Data Product Manager

1. Data Product Definition 

The aerOS project proposes a definition for data product as the combination of the following metadata and artifacts:

1.1 Batch Data Products:

1.1.1 Batch Data Products – Data Files 

Generated from periodic collections of raw data stored in local or remote files. When defining a Batch Data Product with files as a data source, these are the details that must be provided:

Name (Optional): Name of the Data Product.
Description (Optional): Descriptive text of the Data Product.
Tags (Optional): List of tags that identify and categorize the Data Product.
Data Source Type: String that identifies the type of the Data Product within the Data Product Manager. For these Batch Data Products it must always be BATCH_FILE.
Freshness (Optional): The freshness of data sources is a crucial factor and is only applicable to Batch-type data sources. It determines how frequently the aerOS Data Fabric collects raw data from the target data source. This property is optional and can be tailored based on the user’s specific requirements.
Path to Data File: The location of the data file is specified using the file_path property. Users must specify this property to indicate where the raw data is stored, facilitating seamless data processing.

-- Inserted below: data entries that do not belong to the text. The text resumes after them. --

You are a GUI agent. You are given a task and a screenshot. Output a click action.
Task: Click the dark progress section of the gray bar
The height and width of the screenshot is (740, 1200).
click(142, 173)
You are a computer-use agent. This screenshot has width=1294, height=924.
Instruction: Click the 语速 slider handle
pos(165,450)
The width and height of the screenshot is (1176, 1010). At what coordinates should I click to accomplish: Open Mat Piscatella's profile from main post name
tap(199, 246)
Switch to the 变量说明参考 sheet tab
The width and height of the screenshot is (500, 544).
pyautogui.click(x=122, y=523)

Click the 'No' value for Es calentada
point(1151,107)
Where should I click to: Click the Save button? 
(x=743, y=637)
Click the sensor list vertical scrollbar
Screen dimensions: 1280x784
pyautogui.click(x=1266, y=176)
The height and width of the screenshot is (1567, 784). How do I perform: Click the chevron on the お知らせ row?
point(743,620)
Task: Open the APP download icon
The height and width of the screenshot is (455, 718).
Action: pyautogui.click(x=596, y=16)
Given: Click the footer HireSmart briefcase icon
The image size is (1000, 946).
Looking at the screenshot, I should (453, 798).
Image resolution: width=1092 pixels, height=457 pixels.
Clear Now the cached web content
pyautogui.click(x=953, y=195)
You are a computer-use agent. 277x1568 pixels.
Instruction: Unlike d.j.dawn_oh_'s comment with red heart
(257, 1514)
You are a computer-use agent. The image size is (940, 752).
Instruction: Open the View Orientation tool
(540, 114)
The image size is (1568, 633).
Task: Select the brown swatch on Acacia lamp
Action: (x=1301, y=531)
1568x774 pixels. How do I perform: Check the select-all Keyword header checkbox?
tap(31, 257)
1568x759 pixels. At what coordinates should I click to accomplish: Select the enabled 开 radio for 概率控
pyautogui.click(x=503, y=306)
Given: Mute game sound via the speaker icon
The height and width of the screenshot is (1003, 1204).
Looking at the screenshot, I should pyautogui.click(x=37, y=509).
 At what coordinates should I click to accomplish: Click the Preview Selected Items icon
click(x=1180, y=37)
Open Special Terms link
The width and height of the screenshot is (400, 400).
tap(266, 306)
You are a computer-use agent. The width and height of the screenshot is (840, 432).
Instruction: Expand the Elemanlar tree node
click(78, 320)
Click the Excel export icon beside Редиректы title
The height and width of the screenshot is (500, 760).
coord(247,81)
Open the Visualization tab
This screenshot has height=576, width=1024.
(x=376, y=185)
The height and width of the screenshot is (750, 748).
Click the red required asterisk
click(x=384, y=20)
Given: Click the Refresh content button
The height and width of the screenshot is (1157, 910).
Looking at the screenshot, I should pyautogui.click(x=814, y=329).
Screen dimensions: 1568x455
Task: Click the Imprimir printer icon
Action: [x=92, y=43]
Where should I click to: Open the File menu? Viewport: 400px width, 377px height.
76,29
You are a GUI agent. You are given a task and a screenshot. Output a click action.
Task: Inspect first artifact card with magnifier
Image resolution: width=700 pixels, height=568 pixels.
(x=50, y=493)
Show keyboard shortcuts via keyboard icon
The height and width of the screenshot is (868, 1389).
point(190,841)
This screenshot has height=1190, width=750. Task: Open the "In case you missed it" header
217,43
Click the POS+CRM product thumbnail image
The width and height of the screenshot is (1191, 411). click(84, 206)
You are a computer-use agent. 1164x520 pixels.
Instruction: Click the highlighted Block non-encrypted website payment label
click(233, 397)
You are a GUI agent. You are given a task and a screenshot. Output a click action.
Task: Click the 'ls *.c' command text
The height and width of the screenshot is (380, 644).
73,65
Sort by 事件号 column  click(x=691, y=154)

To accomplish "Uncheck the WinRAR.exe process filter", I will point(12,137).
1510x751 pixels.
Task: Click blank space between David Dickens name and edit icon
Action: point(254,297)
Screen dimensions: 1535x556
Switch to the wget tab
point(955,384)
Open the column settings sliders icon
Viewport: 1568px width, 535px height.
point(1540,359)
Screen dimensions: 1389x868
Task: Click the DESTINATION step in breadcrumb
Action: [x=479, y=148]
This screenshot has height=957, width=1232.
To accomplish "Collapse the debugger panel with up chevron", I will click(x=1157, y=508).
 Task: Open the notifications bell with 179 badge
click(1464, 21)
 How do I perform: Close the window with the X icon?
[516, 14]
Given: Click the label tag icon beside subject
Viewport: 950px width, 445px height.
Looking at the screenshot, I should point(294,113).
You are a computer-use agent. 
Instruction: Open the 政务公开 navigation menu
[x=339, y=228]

1.1.2 Batch Data Products – Relational Databases 

Generated from periodic collections of raw data stored in relational databases. When creating a Batch Data Product with relational databases as a data source, these are the details that must be provided:

Name (Optional): Name of the Data Product.
Description (Optional): Descriptive text of the Data Product.
Tags (Optional): List of tags that identify and categorize the Data Product.
Data Source Type: String that identifies the type of the Data Product within the Data Product Manager. For these Batch Data Products it must always be BATCH_RELATIONAL_DATABASE.
Freshness (Optional): The freshness of data sources remains a critical aspect and is specifically relevant to Batch-type data sources. It establishes the frequency at which the aerOS Data Fabric retrieves raw data from the designated relational database. Users have the flexibility to define the freshness, determining the frequency of data collection. This property is optional, allowing users to align data retrieval with their specific operational needs.
Database URL: The database URL is specified using the db_url property. This parameter indicates the location and configuration details of the relational database from which raw data is collected.

1.2 Streaming Data Products 

Streaming Data Products are generated in real-time as data flows continuously from streaming sources such as Kafka or MQTT. When configuring a Streaming Data Product, these are the details that must be provided:

1.2.1 Streaming Data Products – Kafka Source 

Name (Optional): Name of the Data Product.
Description (Optional): Descriptive text of the Data Product.
Tags (Optional): List of tags that identify and categorize the Data Product.
Input format: Specifies the format for the input data. Valid values are XML, JSON or CSV.
Input Topic: The topic property is utilized to specify the streaming broker topic. This parameter defines the channel or subject from which real-time data is sourced.
Data Source Type: String that identifies the type of the Data Product within the Data Product Manager. For these Streaming Data Products it must always be STREAMING_KAFKA.
Host: IP address or FQDN where the Kafka broker is reachable.
Port: Port number where the Kafka broker is reachable.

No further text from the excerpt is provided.